Ainda fora do mercado de trabalho, ele aguarda os trâmites do processo contra a empresa em que pede uma indenização de cerca de R$ 70 mil.
O QUE DIZEM AS LIDERANÇAS EMPRESARIAIS DE CAXIAS
"Perdemos uma empresa de referência, que levou o nome de Caxias para vários países. A direção tomou decisões erradas, houve muitas divergências dentro do grupo e não souberam resolvê-las. É uma pena."
Nelson Sbabo, presidente da CIC
"É uma perda sob todos os pontos de vista. Foi uma marca tradicional, que começou pequena no bairro Santa Catarina pelo fundador Ângelo Guerra. É lamentável. Perdemos produtos de qualidade e riqueza."
Odacir Conte, diretor executivo do Simecs
"É um fato lamentável. A falência da Guerra é o resultado de uma série de decisões erradas. Se perdem impostos e receita, o que agrava ainda mais a crise em Caxias do Sul."
Astor Schmitt, engenheiro e diretor de Economia, Finanças e Estatística da CIC
"A falência da Guerra é uma consequência, (a empresa) vinha se deteriorando. É uma pena que ela não tenha aguentando mais um tempo, pois a economia está se recuperando. Mas ela deixa uma lição, um sinal. Não deixe que a situação chegue ao extremo. É um alerta para evitar que outras empresas fechem."
Dagoberto Godoy, presidente do Conselho Superior da CIC
Um pouco da história
* A Guerra começou pequena, no bairro Santa Catarina, pelas mãos do fundador, Angelo Guerra. A fundação ocorreu em 20 de agosto de 1970.
* Sempre fabricou implementos rodoviários. "A marca PAZ na Estrada consolidou-se como a marca da qualidade, tecnologia e inovação", diz a página do Facebook da empresa.
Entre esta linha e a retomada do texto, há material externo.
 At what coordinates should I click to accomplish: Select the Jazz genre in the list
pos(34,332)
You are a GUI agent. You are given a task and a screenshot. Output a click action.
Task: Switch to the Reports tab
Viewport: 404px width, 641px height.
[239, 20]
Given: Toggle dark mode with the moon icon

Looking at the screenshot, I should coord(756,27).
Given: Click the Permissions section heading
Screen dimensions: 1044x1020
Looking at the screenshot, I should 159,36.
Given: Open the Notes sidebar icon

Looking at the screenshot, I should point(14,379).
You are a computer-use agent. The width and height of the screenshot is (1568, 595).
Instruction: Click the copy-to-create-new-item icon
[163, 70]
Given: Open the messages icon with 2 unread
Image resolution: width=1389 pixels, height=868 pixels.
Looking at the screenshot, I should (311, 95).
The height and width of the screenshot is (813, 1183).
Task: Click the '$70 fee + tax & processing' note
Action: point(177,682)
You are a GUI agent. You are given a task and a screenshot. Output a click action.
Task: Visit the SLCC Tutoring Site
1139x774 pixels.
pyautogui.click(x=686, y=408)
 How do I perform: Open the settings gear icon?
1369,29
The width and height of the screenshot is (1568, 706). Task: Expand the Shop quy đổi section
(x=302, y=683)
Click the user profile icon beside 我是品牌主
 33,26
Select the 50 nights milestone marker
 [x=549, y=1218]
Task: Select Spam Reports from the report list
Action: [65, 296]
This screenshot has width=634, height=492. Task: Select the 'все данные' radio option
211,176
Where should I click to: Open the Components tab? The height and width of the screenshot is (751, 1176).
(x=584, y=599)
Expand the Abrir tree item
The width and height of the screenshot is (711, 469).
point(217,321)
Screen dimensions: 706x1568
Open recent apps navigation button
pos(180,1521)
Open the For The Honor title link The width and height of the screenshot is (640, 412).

* Na década de 70, mudou-se para o bairro São Ciro, onde foi construída uma área de 20 mil metros quadrados.
* Já representou de 5 a 6% do faturamento da economia industrial de Caxias do Sul. No setor de implementos, representou 40% do faturamento.
* No auge da produção, por volta de 2013, a Guerra chegou a ter 2 mil funcionários.
* A Guerra foi a segunda maior empresa de implementos rodoviários do país e a pioneira na fabricação do bitrem.